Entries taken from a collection
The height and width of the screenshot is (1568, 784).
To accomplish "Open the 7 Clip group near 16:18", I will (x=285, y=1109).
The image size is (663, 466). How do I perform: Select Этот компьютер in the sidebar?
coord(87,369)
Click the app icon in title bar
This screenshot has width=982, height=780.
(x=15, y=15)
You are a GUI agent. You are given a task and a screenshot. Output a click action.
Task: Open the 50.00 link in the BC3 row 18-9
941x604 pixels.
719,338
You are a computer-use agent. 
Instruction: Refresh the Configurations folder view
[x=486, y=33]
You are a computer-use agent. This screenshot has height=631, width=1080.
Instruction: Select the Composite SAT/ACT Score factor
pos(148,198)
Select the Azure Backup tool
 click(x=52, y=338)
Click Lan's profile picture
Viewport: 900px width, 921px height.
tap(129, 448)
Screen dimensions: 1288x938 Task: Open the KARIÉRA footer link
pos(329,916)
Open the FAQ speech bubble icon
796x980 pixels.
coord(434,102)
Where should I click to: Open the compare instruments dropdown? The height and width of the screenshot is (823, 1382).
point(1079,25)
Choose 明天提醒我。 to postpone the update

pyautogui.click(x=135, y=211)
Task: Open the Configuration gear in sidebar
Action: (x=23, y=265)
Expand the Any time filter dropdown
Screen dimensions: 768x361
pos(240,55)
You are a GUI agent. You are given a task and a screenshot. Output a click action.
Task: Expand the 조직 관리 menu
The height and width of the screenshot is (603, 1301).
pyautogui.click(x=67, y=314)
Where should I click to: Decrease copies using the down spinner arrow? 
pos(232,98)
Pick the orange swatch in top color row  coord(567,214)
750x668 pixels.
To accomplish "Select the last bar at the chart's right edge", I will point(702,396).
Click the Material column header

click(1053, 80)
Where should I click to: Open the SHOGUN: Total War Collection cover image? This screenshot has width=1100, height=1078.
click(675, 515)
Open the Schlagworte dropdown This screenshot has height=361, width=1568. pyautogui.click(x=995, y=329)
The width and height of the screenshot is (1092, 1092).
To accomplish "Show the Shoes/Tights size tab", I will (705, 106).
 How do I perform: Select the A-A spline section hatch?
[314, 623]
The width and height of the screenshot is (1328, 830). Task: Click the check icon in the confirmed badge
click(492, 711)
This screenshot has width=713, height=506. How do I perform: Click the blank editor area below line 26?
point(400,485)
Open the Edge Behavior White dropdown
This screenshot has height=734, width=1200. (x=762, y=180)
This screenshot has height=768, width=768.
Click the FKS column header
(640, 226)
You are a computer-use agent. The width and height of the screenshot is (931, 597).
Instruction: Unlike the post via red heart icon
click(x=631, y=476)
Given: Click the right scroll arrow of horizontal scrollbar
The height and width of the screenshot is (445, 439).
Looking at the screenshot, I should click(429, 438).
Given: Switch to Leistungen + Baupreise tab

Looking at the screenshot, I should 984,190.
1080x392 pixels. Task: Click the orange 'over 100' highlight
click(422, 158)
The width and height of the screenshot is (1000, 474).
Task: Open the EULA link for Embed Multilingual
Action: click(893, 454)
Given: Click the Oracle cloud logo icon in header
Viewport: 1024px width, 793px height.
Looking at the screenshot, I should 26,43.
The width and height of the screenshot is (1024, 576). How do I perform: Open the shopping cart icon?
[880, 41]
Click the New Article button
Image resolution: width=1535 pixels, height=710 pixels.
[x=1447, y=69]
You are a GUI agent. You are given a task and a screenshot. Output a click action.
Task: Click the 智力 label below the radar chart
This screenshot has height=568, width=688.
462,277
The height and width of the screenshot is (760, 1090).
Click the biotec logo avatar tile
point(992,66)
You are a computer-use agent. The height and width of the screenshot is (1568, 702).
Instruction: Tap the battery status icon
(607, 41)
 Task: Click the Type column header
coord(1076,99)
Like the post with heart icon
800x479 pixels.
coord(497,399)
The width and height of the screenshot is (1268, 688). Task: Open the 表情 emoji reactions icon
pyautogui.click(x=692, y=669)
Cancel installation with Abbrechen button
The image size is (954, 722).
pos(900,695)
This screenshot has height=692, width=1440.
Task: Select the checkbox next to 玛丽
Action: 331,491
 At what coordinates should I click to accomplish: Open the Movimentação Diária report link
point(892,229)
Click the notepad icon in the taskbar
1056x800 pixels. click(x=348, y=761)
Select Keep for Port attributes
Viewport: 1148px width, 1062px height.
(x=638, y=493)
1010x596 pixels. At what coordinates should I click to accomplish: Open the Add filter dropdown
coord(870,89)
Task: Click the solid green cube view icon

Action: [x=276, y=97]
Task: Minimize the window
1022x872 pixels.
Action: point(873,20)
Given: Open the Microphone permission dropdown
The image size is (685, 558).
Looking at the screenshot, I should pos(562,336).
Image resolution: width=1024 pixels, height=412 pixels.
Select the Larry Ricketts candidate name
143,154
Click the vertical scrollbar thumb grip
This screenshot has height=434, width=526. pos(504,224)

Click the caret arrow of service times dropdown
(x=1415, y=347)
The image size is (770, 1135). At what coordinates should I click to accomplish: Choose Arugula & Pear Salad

[WORK ITEM] The reply should restate the records above in full, character for character.

[RESULT FOR THIS EXERCISE]
The height and width of the screenshot is (1568, 784).
To accomplish "Open the 7 Clip group near 16:18", I will (x=285, y=1109).
The image size is (663, 466). How do I perform: Select Этот компьютер in the sidebar?
coord(87,369)
Click the app icon in title bar
This screenshot has width=982, height=780.
(x=15, y=15)
You are a GUI agent. You are given a task and a screenshot. Output a click action.
Task: Open the 50.00 link in the BC3 row 18-9
941x604 pixels.
719,338
You are a computer-use agent. 
Instruction: Refresh the Configurations folder view
[x=486, y=33]
You are a computer-use agent. This screenshot has height=631, width=1080.
Instruction: Select the Composite SAT/ACT Score factor
pos(148,198)
Select the Azure Backup tool
 click(x=52, y=338)
Click Lan's profile picture
Viewport: 900px width, 921px height.
tap(129, 448)
Screen dimensions: 1288x938 Task: Open the KARIÉRA footer link
pos(329,916)
Open the FAQ speech bubble icon
796x980 pixels.
coord(434,102)
Where should I click to: Open the compare instruments dropdown? The height and width of the screenshot is (823, 1382).
point(1079,25)
Choose 明天提醒我。 to postpone the update

pyautogui.click(x=135, y=211)
Task: Open the Configuration gear in sidebar
Action: (x=23, y=265)
Expand the Any time filter dropdown
Screen dimensions: 768x361
pos(240,55)
You are a GUI agent. You are given a task and a screenshot. Output a click action.
Task: Expand the 조직 관리 menu
The height and width of the screenshot is (603, 1301).
pyautogui.click(x=67, y=314)
Where should I click to: Decrease copies using the down spinner arrow? 
pos(232,98)
Pick the orange swatch in top color row  coord(567,214)
750x668 pixels.
To accomplish "Select the last bar at the chart's right edge", I will point(702,396).
Click the Material column header

click(1053, 80)
Where should I click to: Open the SHOGUN: Total War Collection cover image? This screenshot has width=1100, height=1078.
click(675, 515)
Open the Schlagworte dropdown This screenshot has height=361, width=1568. pyautogui.click(x=995, y=329)
The width and height of the screenshot is (1092, 1092).
To accomplish "Show the Shoes/Tights size tab", I will (705, 106).
 How do I perform: Select the A-A spline section hatch?
[314, 623]
The width and height of the screenshot is (1328, 830). Task: Click the check icon in the confirmed badge
click(492, 711)
This screenshot has width=713, height=506. How do I perform: Click the blank editor area below line 26?
point(400,485)
Open the Edge Behavior White dropdown
This screenshot has height=734, width=1200. (x=762, y=180)
This screenshot has height=768, width=768.
Click the FKS column header
(640, 226)
You are a computer-use agent. The width and height of the screenshot is (931, 597).
Instruction: Unlike the post via red heart icon
click(x=631, y=476)
Given: Click the right scroll arrow of horizontal scrollbar
The height and width of the screenshot is (445, 439).
Looking at the screenshot, I should click(429, 438).
Given: Switch to Leistungen + Baupreise tab

Looking at the screenshot, I should 984,190.
1080x392 pixels. Task: Click the orange 'over 100' highlight
click(422, 158)
The width and height of the screenshot is (1000, 474).
Task: Open the EULA link for Embed Multilingual
Action: click(893, 454)
Given: Click the Oracle cloud logo icon in header
Viewport: 1024px width, 793px height.
Looking at the screenshot, I should 26,43.
The width and height of the screenshot is (1024, 576). How do I perform: Open the shopping cart icon?
[880, 41]
Click the New Article button
Image resolution: width=1535 pixels, height=710 pixels.
[x=1447, y=69]
You are a GUI agent. You are given a task and a screenshot. Output a click action.
Task: Click the 智力 label below the radar chart
This screenshot has height=568, width=688.
462,277
The height and width of the screenshot is (760, 1090).
Click the biotec logo avatar tile
point(992,66)
You are a computer-use agent. The height and width of the screenshot is (1568, 702).
Instruction: Tap the battery status icon
(607, 41)
 Task: Click the Type column header
coord(1076,99)
Like the post with heart icon
800x479 pixels.
coord(497,399)
The width and height of the screenshot is (1268, 688). Task: Open the 表情 emoji reactions icon
pyautogui.click(x=692, y=669)
Cancel installation with Abbrechen button
The image size is (954, 722).
pos(900,695)
This screenshot has height=692, width=1440.
Task: Select the checkbox next to 玛丽
Action: 331,491
 At what coordinates should I click to accomplish: Open the Movimentação Diária report link
point(892,229)
Click the notepad icon in the taskbar
1056x800 pixels. click(x=348, y=761)
Select Keep for Port attributes
Viewport: 1148px width, 1062px height.
(x=638, y=493)
1010x596 pixels. At what coordinates should I click to accomplish: Open the Add filter dropdown
coord(870,89)
Task: Click the solid green cube view icon

Action: [x=276, y=97]
Task: Minimize the window
1022x872 pixels.
Action: point(873,20)
Given: Open the Microphone permission dropdown
The image size is (685, 558).
Looking at the screenshot, I should pos(562,336).
Image resolution: width=1024 pixels, height=412 pixels.
Select the Larry Ricketts candidate name
143,154
Click the vertical scrollbar thumb grip
This screenshot has height=434, width=526. pos(504,224)

Click the caret arrow of service times dropdown
(x=1415, y=347)
The image size is (770, 1135). At what coordinates should I click to accomplish: Choose Arugula & Pear Salad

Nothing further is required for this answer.